§ **PROBLEM TO WORK ON**
Within the records, tally the lines that contain "details" and reply with that number only.

§ **DATA EXCERPTS**
####
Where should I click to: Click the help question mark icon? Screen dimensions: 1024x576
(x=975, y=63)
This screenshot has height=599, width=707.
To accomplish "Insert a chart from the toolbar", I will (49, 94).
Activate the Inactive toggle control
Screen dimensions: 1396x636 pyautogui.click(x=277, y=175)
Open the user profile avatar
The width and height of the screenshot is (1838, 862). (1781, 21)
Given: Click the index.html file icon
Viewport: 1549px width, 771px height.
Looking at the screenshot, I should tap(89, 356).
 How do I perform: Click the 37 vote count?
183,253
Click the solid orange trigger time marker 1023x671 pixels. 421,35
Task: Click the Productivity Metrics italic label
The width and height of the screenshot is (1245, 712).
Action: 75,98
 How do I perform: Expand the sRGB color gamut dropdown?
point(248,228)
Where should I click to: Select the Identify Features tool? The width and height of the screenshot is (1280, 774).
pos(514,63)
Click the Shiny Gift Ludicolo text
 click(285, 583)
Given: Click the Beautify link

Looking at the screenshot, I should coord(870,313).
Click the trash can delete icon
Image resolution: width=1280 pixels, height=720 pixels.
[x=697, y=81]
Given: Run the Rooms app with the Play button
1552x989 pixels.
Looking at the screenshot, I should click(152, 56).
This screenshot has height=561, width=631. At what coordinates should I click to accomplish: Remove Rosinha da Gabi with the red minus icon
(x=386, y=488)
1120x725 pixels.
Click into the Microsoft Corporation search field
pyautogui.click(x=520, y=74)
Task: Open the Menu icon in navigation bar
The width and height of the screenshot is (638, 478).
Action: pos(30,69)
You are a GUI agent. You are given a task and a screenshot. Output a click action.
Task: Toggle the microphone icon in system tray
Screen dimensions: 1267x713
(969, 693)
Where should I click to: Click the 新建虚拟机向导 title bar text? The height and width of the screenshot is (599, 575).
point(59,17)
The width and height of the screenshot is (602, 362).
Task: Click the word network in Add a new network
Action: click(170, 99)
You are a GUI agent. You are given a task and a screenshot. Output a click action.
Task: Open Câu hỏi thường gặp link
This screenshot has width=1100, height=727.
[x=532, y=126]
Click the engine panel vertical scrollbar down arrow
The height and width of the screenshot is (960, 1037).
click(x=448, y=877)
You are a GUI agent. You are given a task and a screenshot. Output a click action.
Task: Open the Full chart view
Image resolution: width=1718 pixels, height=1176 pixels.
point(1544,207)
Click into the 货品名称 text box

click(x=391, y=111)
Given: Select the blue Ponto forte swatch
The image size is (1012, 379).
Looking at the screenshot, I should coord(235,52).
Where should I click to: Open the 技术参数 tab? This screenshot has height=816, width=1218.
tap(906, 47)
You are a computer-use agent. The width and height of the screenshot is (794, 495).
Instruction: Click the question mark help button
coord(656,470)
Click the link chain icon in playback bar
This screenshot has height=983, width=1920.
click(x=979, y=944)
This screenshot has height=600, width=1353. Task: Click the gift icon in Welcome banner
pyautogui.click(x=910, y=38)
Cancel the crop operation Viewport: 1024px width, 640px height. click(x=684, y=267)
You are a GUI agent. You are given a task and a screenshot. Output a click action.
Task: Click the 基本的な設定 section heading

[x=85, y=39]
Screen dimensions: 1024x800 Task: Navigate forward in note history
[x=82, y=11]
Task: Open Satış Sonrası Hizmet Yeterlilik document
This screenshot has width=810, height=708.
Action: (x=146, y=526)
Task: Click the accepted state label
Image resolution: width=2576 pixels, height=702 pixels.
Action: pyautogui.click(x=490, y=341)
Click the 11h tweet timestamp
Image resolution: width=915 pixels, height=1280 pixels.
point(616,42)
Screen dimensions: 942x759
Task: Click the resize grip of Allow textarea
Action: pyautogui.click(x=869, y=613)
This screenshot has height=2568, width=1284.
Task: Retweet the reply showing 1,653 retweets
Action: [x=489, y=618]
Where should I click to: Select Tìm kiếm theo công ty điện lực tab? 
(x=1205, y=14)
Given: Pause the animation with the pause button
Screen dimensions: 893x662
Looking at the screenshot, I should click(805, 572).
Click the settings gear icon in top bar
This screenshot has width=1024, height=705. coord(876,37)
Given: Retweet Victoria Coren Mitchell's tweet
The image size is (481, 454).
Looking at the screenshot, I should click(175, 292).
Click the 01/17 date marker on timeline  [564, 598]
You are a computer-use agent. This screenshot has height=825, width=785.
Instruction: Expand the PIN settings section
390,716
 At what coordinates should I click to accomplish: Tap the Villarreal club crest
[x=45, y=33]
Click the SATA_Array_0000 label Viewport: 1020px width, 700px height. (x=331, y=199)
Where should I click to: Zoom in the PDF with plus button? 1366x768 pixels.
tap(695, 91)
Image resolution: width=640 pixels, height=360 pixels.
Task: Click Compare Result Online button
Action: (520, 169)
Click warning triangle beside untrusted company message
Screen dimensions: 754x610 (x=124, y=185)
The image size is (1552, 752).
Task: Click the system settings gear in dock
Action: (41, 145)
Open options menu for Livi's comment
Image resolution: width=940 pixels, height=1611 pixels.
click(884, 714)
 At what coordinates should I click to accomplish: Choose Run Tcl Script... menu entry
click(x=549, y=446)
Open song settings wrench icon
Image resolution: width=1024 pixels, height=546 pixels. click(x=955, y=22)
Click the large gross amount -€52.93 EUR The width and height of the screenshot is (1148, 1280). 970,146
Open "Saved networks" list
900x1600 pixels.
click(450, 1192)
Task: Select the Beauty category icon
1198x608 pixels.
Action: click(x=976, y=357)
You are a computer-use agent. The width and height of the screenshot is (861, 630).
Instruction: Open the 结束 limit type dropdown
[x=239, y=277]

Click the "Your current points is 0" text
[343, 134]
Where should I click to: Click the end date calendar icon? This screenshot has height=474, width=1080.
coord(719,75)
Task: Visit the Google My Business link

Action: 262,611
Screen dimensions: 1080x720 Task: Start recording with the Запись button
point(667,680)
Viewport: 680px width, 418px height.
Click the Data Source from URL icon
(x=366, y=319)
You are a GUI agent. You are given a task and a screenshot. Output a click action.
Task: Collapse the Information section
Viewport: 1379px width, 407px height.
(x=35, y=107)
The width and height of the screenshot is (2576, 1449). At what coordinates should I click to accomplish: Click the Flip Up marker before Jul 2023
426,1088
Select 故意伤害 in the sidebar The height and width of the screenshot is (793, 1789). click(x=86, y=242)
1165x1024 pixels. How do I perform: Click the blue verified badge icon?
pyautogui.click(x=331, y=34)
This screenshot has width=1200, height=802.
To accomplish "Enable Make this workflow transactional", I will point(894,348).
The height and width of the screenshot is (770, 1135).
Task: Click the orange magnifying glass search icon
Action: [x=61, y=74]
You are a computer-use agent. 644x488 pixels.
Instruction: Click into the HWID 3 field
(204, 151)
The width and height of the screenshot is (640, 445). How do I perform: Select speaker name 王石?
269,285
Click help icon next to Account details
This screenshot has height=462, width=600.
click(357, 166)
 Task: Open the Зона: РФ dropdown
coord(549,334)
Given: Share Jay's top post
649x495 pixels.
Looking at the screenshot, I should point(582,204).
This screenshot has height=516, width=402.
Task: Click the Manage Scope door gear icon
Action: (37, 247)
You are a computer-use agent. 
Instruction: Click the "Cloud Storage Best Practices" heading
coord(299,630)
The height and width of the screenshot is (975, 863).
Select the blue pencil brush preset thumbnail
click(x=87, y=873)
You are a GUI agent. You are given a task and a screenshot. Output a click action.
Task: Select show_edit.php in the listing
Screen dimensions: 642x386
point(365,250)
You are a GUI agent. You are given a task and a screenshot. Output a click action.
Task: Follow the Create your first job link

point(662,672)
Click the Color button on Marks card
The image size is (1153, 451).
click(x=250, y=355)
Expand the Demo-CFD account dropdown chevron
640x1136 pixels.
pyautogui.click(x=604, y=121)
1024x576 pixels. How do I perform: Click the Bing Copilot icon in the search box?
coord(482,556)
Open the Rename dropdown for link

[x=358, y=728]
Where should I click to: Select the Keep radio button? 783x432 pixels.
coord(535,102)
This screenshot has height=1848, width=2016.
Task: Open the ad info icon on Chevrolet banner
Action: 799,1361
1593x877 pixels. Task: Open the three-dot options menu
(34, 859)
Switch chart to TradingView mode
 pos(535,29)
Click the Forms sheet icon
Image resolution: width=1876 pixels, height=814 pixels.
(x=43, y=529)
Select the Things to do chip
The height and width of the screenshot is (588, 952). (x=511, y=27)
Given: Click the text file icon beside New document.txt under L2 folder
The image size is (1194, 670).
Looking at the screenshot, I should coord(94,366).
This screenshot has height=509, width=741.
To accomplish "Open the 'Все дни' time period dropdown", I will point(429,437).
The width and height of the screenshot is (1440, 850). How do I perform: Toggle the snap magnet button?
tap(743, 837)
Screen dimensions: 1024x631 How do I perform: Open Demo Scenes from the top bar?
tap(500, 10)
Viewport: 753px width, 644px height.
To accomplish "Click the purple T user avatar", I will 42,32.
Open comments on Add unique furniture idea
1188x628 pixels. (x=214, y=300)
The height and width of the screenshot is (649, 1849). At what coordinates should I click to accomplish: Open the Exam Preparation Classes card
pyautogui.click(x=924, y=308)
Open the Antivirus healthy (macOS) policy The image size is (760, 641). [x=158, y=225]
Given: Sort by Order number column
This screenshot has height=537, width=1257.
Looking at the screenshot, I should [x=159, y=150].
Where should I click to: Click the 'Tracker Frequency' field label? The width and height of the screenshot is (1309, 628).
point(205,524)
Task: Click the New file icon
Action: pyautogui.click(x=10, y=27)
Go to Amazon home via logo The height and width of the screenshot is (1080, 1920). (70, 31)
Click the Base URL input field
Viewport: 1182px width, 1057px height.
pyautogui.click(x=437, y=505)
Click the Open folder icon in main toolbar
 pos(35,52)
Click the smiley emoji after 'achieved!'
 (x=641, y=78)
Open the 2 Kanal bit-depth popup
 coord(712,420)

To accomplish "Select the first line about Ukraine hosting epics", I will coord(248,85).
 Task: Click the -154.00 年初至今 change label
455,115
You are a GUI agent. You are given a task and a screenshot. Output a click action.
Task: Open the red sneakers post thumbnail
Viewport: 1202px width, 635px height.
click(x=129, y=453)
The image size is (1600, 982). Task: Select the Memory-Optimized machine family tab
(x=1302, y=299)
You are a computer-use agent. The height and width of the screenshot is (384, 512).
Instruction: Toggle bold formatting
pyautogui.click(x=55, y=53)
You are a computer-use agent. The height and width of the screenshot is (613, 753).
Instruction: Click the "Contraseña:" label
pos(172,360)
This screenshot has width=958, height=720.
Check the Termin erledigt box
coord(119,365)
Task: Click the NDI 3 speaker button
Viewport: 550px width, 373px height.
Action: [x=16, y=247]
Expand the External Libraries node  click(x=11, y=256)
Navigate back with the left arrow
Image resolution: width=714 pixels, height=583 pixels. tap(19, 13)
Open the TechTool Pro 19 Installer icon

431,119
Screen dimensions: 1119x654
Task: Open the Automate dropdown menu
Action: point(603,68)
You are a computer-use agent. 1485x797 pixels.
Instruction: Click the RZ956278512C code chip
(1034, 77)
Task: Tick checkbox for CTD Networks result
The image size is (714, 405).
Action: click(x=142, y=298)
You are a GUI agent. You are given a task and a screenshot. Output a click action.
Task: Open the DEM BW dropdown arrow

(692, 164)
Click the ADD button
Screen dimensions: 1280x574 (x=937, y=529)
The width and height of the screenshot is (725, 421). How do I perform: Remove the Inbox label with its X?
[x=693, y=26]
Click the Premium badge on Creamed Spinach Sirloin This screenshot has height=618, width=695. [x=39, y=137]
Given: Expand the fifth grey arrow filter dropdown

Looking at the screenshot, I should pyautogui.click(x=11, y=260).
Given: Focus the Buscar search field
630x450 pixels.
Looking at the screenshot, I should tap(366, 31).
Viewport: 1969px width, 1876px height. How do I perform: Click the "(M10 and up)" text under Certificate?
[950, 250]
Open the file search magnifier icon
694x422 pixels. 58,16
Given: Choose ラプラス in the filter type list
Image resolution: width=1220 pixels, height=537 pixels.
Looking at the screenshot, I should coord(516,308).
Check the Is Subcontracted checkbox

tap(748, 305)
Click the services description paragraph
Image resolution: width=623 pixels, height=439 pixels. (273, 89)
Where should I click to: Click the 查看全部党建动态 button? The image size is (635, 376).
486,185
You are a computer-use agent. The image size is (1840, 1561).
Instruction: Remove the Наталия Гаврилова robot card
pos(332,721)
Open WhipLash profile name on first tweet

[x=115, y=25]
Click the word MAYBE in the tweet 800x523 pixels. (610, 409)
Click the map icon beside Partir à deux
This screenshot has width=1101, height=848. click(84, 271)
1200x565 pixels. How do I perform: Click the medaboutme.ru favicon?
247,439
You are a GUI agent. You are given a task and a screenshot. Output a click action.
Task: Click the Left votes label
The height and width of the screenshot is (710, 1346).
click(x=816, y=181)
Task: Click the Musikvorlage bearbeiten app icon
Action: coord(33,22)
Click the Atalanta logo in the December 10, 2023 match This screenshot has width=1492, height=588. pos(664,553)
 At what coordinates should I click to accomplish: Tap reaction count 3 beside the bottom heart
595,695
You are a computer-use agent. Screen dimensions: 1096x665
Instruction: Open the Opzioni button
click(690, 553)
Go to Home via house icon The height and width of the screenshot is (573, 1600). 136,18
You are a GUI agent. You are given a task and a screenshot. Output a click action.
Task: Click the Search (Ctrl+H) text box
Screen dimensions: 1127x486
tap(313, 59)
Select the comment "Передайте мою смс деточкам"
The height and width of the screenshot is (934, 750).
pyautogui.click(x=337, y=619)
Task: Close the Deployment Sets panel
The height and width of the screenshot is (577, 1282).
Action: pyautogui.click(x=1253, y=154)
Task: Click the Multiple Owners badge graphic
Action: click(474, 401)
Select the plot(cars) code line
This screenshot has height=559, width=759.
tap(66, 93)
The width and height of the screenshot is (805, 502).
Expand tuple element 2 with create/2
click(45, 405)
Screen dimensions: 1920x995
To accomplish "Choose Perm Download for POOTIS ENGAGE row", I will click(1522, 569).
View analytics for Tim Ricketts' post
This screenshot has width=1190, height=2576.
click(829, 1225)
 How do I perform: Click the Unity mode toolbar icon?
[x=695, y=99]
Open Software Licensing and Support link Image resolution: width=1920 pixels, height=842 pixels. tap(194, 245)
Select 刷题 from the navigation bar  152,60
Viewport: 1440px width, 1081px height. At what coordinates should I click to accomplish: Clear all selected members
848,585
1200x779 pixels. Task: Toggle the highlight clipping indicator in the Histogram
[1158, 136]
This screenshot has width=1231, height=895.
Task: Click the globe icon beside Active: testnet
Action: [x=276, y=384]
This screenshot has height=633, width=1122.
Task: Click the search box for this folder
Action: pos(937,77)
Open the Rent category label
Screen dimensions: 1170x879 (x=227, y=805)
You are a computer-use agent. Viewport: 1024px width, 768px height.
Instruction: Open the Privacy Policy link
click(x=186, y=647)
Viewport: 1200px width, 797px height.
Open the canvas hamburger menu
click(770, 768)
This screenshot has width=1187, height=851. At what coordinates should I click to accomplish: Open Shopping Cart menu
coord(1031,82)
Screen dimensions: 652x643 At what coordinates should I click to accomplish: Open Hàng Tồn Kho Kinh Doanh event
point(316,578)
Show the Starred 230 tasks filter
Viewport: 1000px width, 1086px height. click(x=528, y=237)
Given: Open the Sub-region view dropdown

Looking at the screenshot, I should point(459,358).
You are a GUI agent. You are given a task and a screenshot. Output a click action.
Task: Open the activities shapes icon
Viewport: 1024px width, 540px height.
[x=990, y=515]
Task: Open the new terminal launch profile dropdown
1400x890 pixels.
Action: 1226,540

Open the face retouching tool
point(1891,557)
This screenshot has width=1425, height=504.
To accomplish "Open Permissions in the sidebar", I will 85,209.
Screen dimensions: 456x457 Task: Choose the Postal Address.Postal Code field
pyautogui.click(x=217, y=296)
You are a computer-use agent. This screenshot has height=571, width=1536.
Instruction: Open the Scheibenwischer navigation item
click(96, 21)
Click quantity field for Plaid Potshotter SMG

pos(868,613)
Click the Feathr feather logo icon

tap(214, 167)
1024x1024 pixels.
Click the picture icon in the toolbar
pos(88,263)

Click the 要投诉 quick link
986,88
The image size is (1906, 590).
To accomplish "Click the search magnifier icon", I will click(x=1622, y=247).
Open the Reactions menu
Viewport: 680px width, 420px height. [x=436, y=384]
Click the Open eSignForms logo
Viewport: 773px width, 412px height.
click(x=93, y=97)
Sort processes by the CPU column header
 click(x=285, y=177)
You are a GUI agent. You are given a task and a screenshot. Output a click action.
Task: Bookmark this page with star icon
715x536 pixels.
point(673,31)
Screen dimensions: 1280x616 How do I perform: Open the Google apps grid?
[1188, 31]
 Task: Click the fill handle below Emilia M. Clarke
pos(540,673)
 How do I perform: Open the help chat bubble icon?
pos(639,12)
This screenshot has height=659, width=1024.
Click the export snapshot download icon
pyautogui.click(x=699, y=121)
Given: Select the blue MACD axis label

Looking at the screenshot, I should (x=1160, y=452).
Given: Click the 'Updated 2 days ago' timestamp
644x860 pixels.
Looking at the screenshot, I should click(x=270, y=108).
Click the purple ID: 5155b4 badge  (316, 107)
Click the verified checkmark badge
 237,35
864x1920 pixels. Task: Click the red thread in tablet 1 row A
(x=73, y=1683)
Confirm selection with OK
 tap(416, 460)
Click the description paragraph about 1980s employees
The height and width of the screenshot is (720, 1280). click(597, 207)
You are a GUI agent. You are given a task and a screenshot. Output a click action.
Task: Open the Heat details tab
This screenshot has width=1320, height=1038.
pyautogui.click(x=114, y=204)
####
§ **RESPONSE TO THIS EXERCISE**
2